Sunday, June 27, 2010

Teach Me How To Pray

 

Many priests will share stories about the challenges everyone confronts in their experiences of prayer.  Many people relate how prayer seems to be a difficult reality.  This is true for almost every person whether married or single.  An honest priest will also share that they, too, find themselves on the same search at different times in their lives.

During my days as a Jesuit novice, learning about prayer was a primary goal.  It was in those formative years that we were taught one particular spiritual practice that ultimately became a sure way of learning about prayer.  The exercise, designed by St. Ignatius Loyola, for his Jesuit communities and for men and women making the Spiritual Exercises, had a specific intention that many of us novices did not see as a method of learning how to pray.  The specific exercise is named the Examen.  It is the shortened name for an Examination of Conscience.  Today many would see it as a preparation for confession.  It was much more than that.

The Examen consisted of five steps that ultimately brought an individual much closer to God.  Who wouldn't grow in a personal relationship with God when twice each day the individual takes fifteen minutes to be with God going through five distinct activities included in the Examen.  We novices quickly learned that the Examen was much more than thinking about what "sins" we had tallied since the last time we made an Examen.   Looking at the five steps in this spiritual activity, you can easily see how these fifteen minutes are an opportunity to grow one spiritual relationship with God.  Anyone who can remember the five steps of the Examen and practice the exercise at least once each day will soon feel the desire to speak out loud, "Heh, this praying business is not so difficult.  Why didn't someone teach this years ago?"  Ignatius was a wise priest and leader of a community of male religious.  He was known to say often that the Examen is the one prayer in the daily life of the Jesuit that should not be omitted.  What Ignatius said a few centuries ago is, perhaps, more important today than in his time.  So, what is this wonder "test" that makes prayer so easy?

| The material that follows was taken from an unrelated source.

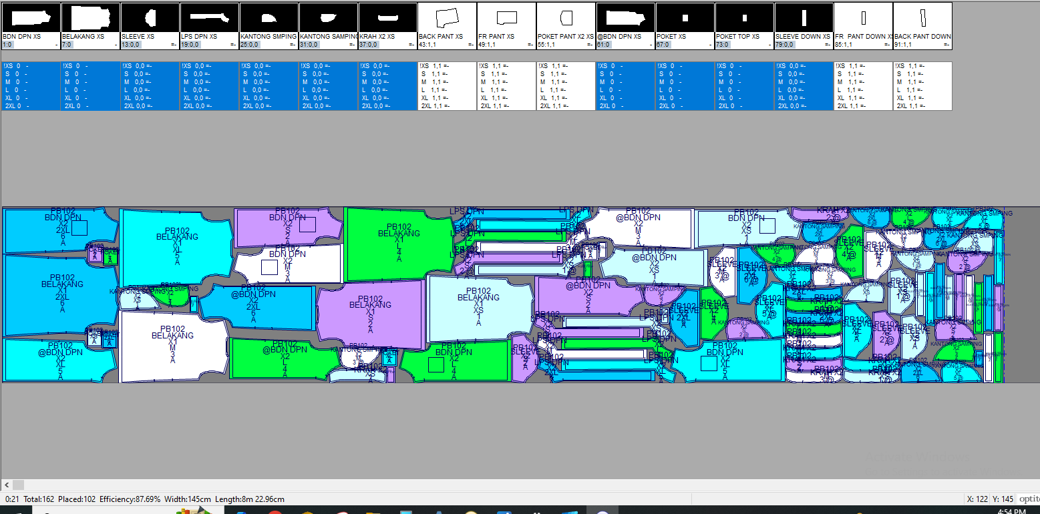Click the POKET TOP XS piece thumbnail
This screenshot has height=514, width=1040.
pyautogui.click(x=744, y=17)
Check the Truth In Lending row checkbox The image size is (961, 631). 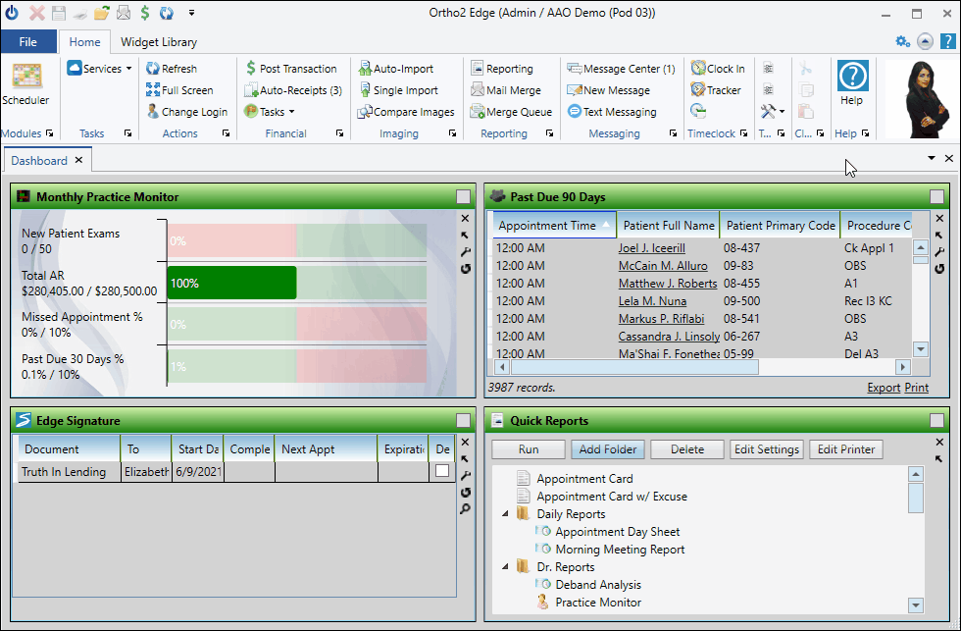(x=442, y=471)
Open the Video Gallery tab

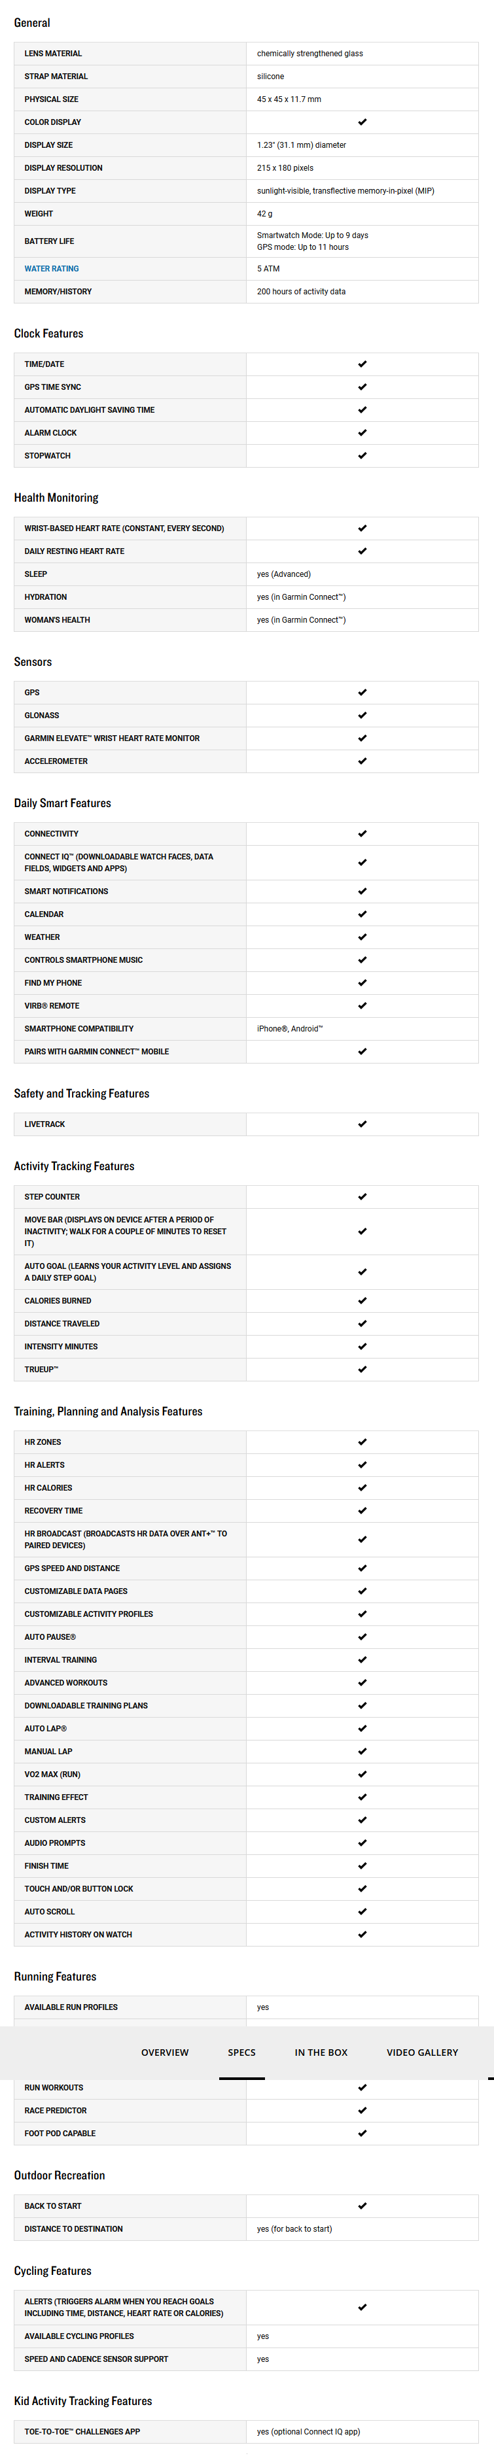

1.  You ask God for his grace to make these moments alone with him a genuine experience of prayer -- both talking and listening between the person and God.  This is what should be done as anyone begins a time of prayer be it the Examen or a regular time of prayer.  This first step truly brings a person into contact with God at the outset.  Just time asking God for his graces to open the mind and heart.

2.  Consider the abundance that God has poured in your life since the last Examen.  This abundance can be any moment or person that has brought happiness into your life in the last few hours.  The resolution of a personal dispute or annoyance with another person, a telephone call from a friend whose voice always brings peace, or simply walking into an air-conditioned building on a torrid summer afternoon or even how good an iced tea or iced water drink makes one feel so much better on a summer's day.  Then stop and, as Ignatius would say, "savor" the moment, "savor" the feelings that you may not have given much attention in the past.  Don't rush passed these moments.  Talk to God about how good these experiences are for you.  Thank him for these special moments.

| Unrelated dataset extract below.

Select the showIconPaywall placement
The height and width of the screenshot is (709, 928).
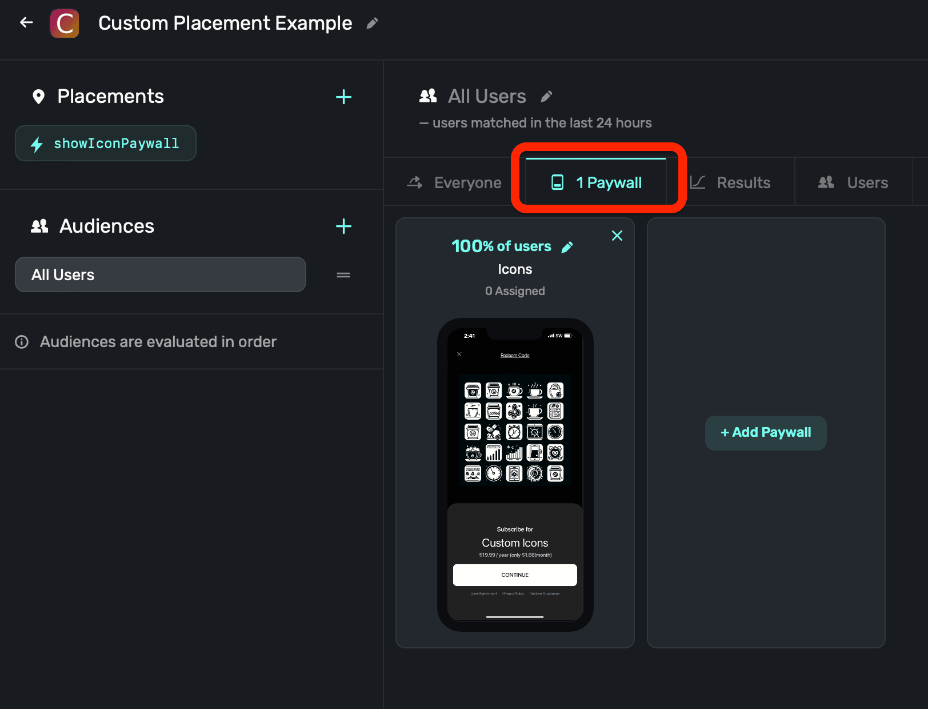pyautogui.click(x=106, y=144)

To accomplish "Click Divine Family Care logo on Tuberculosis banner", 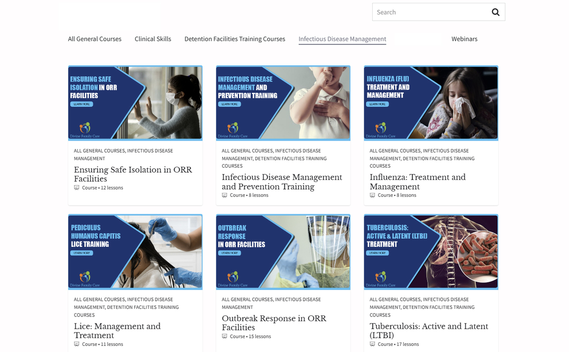I will click(381, 278).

3.  Bring to the screen of your mind the events of the last few hours.  At this point you focus on what you did that made you feel God's presence or where you sensed you turned aside from God a little.  It may be difficult at first but in this step we should seek to find hints of God's being  present with us in the last few hours. 

4.  In this step you ask the God you have engaged in this prayer exercise to forgive whatever sins or faults you have recalled since the last Examen.

5.  Finally you continue your dialog with God and ask for the graces to live your life in God's loving care.  You recognize how God has tried to be with you during those hours and how you may have acted in ways that puts some distance between you but not having asked forgiveness, you seek the graces to move forward for the rest of the day or the next day mindfully living in God's graces.  Then Ignatius recommends we conclude the Examen with an Our Father prayer.

Simple?  I think so.  A challenge?  I know so.  What you have done in this exercise is to have taken what had been your recent realities and turned them into genuine prayer with God.  You have unlocked what many thought was an experience only for saints.  You have initiated or you continue a genuine experience of prayer.